Description
Hearty white bean and sausage soup packed with flavor, protein, and fiber. Easy to make with Tuscan, Cajun, or vegetarian variations.
Ingredients
Scale
- 1 lb Italian sausage (mild or spicy)
- 2 cans cannellini beans, drained and rinsed
- 1 onion, diced
- 3 garlic cloves, minced
- 2 carrots, sliced
- 2 celery stalks, chopped
- 4 cups chicken or vegetable broth
- 1 bay leaf
- 1 sprig fresh rosemary
- 1 tbsp olive oil
- Salt and pepper to taste
- Optional: kale, lemon juice, red pepper flakes
Instructions
- Heat olive oil in a large pot over medium-high heat. Brown the sausage, breaking it into chunks. Remove and set aside.

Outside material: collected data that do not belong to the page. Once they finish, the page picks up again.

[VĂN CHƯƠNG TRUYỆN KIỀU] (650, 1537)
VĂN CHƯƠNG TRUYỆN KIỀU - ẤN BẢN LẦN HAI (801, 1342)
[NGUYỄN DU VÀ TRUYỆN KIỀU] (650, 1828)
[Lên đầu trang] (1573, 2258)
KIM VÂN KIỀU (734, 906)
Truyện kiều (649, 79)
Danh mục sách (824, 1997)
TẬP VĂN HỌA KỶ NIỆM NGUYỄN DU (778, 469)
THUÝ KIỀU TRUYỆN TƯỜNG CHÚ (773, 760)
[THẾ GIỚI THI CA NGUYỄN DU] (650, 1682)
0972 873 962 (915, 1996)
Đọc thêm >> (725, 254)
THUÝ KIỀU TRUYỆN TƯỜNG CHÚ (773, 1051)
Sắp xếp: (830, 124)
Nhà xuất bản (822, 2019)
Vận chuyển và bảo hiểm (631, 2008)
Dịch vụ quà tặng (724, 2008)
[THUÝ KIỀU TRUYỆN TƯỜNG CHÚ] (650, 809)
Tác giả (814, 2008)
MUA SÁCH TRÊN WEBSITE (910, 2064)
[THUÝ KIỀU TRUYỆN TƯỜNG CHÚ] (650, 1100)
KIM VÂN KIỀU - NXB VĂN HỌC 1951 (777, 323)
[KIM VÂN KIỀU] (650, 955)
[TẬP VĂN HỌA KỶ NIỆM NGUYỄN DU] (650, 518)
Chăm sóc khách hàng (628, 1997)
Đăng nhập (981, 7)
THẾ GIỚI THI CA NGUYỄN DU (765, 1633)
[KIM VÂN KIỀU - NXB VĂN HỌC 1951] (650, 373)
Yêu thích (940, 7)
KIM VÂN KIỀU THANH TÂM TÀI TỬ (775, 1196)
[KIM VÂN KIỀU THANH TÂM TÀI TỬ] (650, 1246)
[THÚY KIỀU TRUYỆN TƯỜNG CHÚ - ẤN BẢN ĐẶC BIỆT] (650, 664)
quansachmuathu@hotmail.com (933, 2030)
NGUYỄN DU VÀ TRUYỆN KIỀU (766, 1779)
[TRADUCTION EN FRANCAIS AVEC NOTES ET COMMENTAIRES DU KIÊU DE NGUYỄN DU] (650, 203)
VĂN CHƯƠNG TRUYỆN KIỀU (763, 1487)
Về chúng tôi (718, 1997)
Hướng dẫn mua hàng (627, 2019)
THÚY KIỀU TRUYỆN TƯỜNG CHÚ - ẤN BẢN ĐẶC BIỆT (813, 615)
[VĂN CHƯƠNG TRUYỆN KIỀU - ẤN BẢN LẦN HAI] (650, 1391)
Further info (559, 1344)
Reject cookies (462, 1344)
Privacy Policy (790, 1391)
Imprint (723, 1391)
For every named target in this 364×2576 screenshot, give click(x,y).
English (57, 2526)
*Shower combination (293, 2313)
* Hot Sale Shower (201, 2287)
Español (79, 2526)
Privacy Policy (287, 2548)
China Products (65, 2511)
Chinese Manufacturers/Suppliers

- Sauté onion, garlic, carrots, and celery in sausage drippings until soft and fragrant.
- Return sausage to the pot. Add broth, beans, bay leaf, and rosemary. Bring to a boil.
- Reduce heat and simmer for 20–30 minutes.
- For a creamier texture, mash ½ cup of beans and stir back into the soup or blend a portion with an immersion blender.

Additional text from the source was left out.